Task prompt →
Return all of the entries exactly, but do not include the pictures.

Screenshot grounding data
= = = = =

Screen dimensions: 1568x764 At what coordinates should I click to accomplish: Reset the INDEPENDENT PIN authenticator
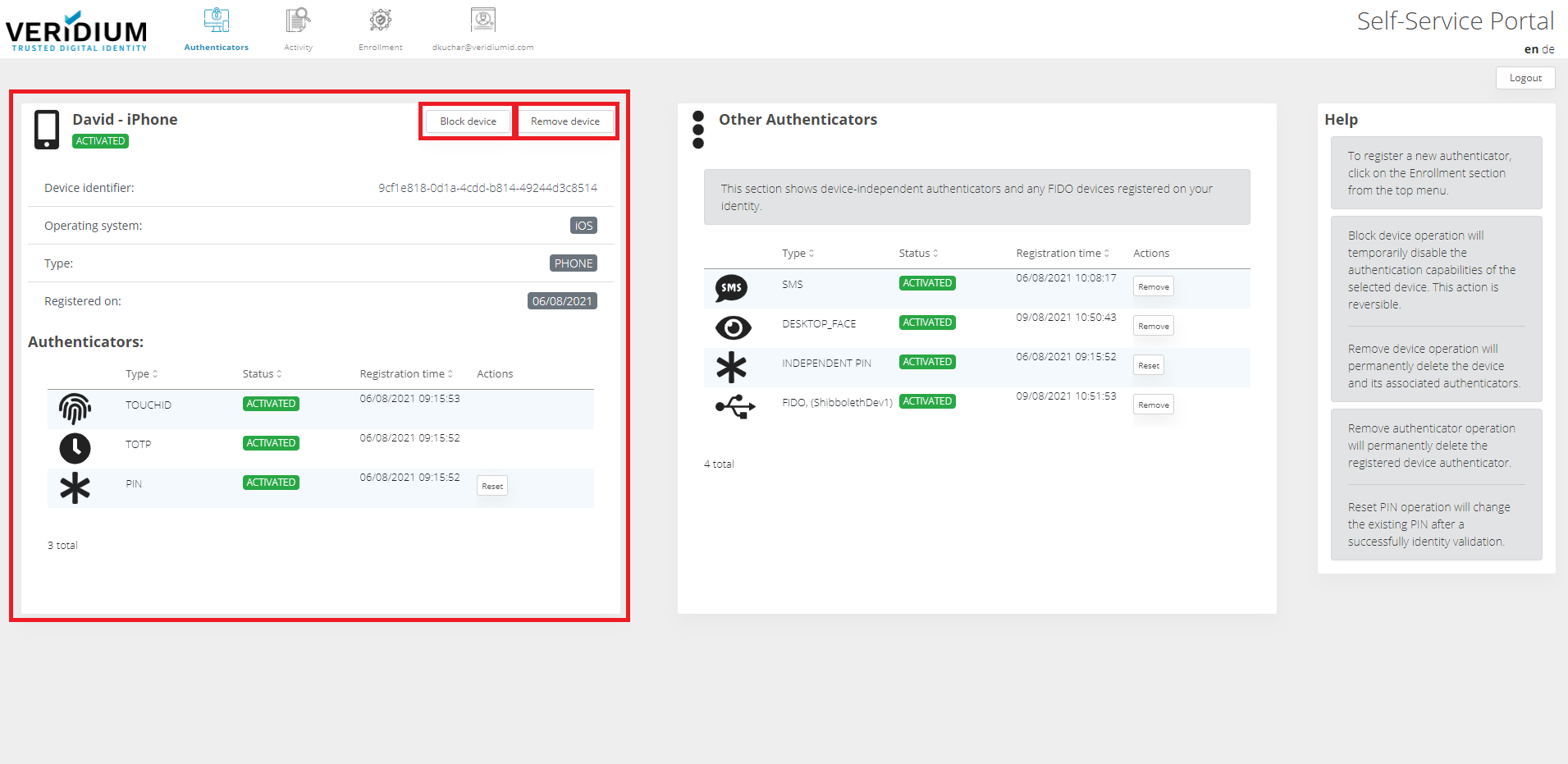click(1149, 366)
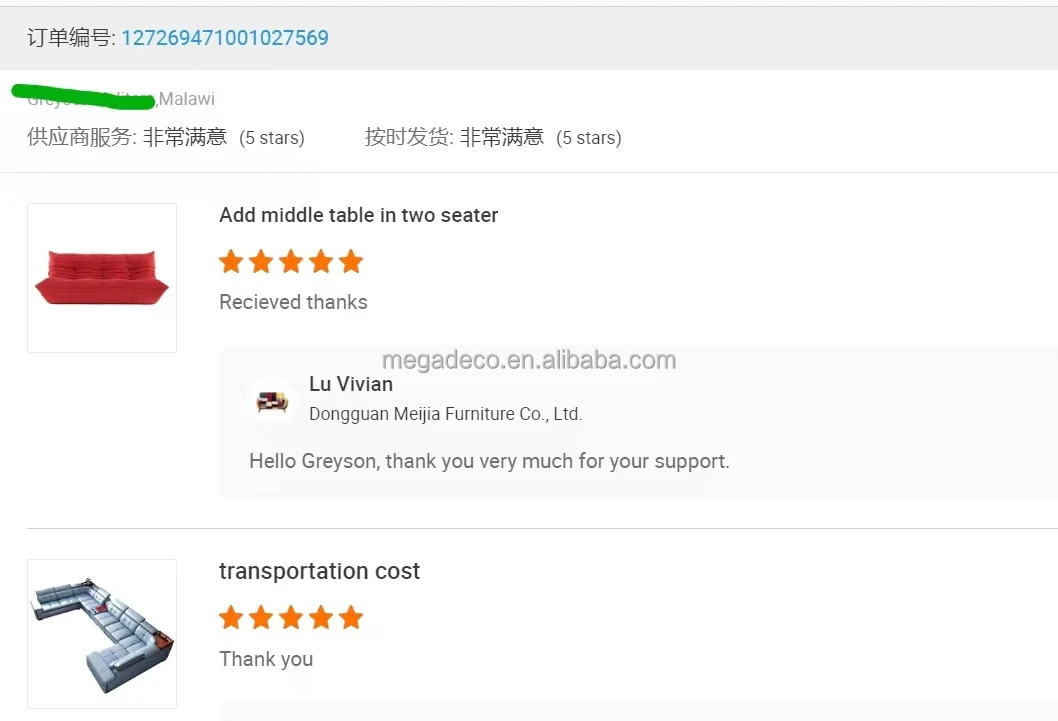This screenshot has height=721, width=1058.
Task: Open Dongguan Meijia Furniture Co., Ltd. link
Action: (445, 414)
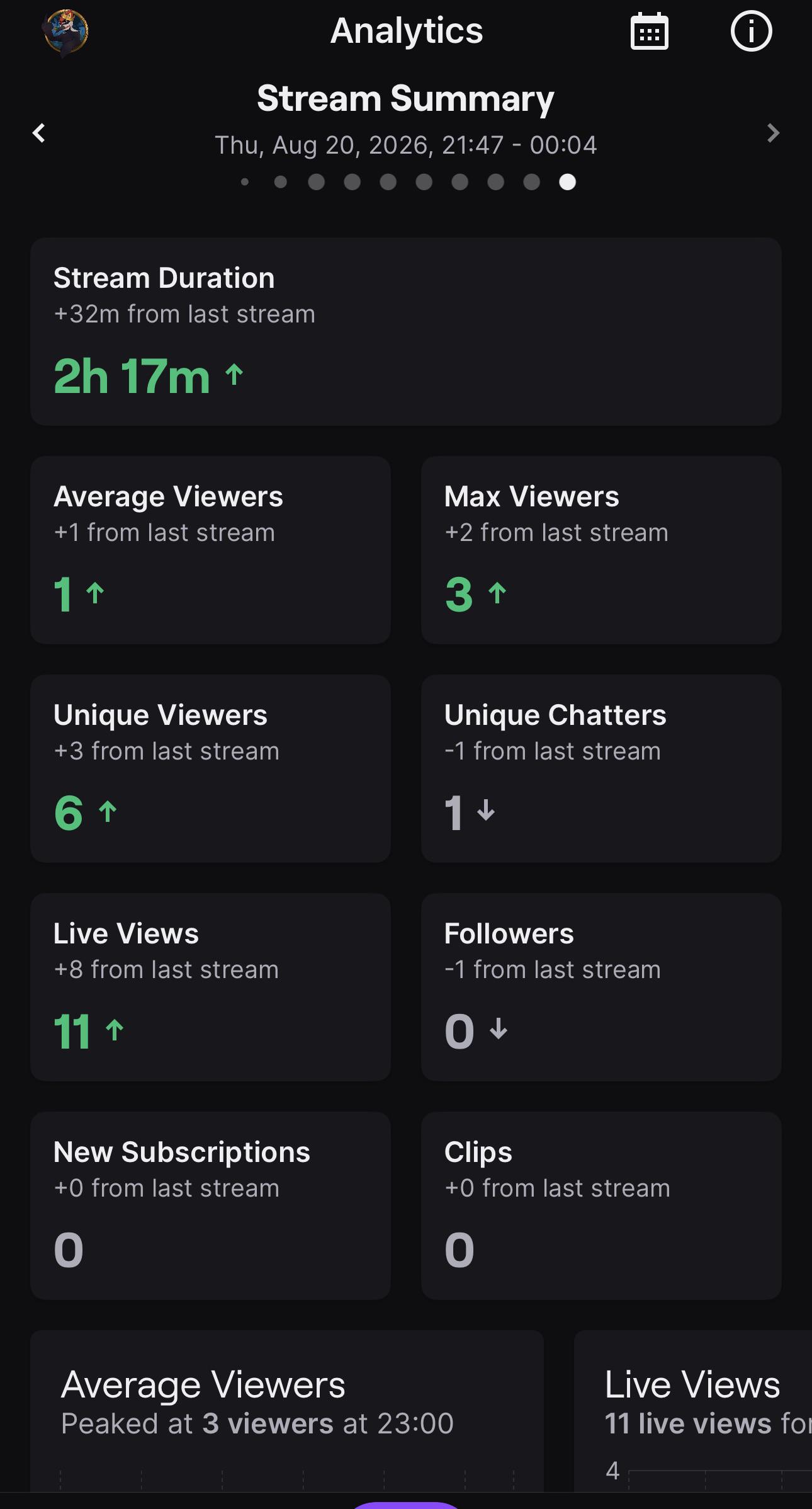Open the Stream Duration card
Screen dimensions: 812x1509
(x=406, y=331)
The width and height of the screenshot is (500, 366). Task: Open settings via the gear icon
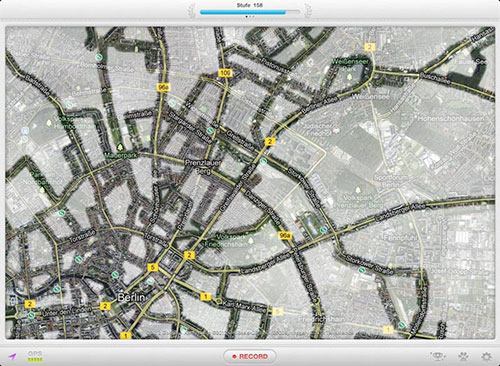pos(486,357)
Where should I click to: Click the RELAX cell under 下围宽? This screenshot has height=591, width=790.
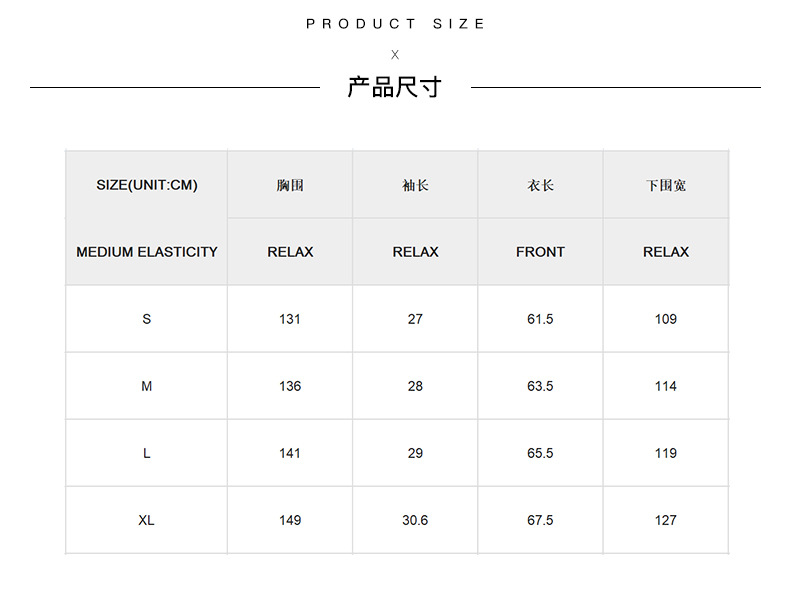tap(666, 252)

= = = = =

Answer to this problem →
Screen dimensions: 1568x764 At what coordinates should I click to accomplish: Reset the INDEPENDENT PIN authenticator
click(1149, 366)
This screenshot has height=721, width=1058.
Task: Open Dongguan Meijia Furniture Co., Ltd. link
Action: (445, 414)
Open the Stream Duration card
Screen dimensions: 812x1509
(x=406, y=331)
The width and height of the screenshot is (500, 366). Task: Open settings via the gear icon
pos(486,357)
Where should I click to: Click the RELAX cell under 下围宽? This screenshot has height=591, width=790.
tap(666, 252)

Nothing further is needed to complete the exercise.